### What you will do
Please copy the passage from the article below on Mark Covert's running streak, from "While most of" up to and including "say the least.".

National record holder Mark Covert ends streak of one-mile runs at 45 years

LANCASTER — What had often been described as a solitary streak was anything but lonely at the end for Burbank High alumnus Mark Covert.

The one-time Glendale Community College track and field coach capped a historic 45-year run, in which the former Cal State Fullerton star ran at least one mile each day without pause since 1968, on Tuesday morning at Antelope Valley College with one final mile lap through the campus.

Covert, who owns the longest national streak ever, according to the United States Running Streak Assn, trailed only Great Britain’s Ron Hill, who began his running in December of 1964.

While most of the 16,436 consecutive days or 149, 651 miles Covert had run since beginning his journey on July 23, 1968 were done alone, on Tuesday the current Antelope Valley College coach was joined by a group of nearly 70 runners who had known Covert from his various stops at Burbank High, Glendale college, Cal State Fullerton, Antelope Valley College, Los Angeles Valley College and places in between.

“We had over-unders [on the number of people present] and I went way under,” Covert quipped. “I was very surprised when people starting contacting me – high school friends, college buddies, roommates – that said they were going to make the trip out here. Then I started getting kids that ran for me that flew in from across the country. It’s very humbling to say the least.

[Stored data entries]

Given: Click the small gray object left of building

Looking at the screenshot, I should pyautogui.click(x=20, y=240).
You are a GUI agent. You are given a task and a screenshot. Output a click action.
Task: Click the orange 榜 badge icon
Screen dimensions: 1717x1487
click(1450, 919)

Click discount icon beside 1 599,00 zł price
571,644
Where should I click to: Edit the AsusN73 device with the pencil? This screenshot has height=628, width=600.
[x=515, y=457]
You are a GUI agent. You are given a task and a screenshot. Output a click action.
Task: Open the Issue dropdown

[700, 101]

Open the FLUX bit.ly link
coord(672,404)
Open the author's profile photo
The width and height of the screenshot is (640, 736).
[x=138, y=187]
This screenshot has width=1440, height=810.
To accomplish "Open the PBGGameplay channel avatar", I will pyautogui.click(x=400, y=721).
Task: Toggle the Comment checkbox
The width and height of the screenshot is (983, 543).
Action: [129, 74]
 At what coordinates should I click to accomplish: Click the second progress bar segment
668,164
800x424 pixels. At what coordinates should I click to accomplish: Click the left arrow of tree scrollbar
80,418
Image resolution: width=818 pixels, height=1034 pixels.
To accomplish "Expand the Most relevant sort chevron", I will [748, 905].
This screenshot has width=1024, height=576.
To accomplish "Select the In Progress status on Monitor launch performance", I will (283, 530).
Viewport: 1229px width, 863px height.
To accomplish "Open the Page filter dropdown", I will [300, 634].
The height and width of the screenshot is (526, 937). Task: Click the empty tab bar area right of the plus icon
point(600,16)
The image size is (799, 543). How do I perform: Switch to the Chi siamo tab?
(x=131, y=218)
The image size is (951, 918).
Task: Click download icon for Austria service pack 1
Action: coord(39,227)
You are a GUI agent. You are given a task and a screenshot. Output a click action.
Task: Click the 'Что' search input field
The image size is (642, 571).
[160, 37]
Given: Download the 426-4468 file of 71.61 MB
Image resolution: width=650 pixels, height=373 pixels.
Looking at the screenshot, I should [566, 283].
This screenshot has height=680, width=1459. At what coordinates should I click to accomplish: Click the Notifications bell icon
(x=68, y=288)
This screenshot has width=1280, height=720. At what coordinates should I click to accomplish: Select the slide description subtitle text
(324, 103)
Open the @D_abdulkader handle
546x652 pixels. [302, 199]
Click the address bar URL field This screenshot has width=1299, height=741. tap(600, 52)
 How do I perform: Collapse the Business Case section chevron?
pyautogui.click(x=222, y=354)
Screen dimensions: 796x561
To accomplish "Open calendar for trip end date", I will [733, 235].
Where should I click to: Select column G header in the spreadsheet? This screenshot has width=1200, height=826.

### Response below
While most of the 16,436 consecutive days or 149, 651 miles Covert had run since beginning his journey on July 23, 1968 were done alone, on Tuesday the current Antelope Valley College coach was joined by a group of nearly 70 runners who had known Covert from his various stops at Burbank High, Glendale college, Cal State Fullerton, Antelope Valley College, Los Angeles Valley College and places in between.

“We had over-unders [on the number of people present] and I went way under,” Covert quipped. “I was very surprised when people starting contacting me – high school friends, college buddies, roommates – that said they were going to make the trip out here. Then I started getting kids that ran for me that flew in from across the country. It’s very humbling to say the least.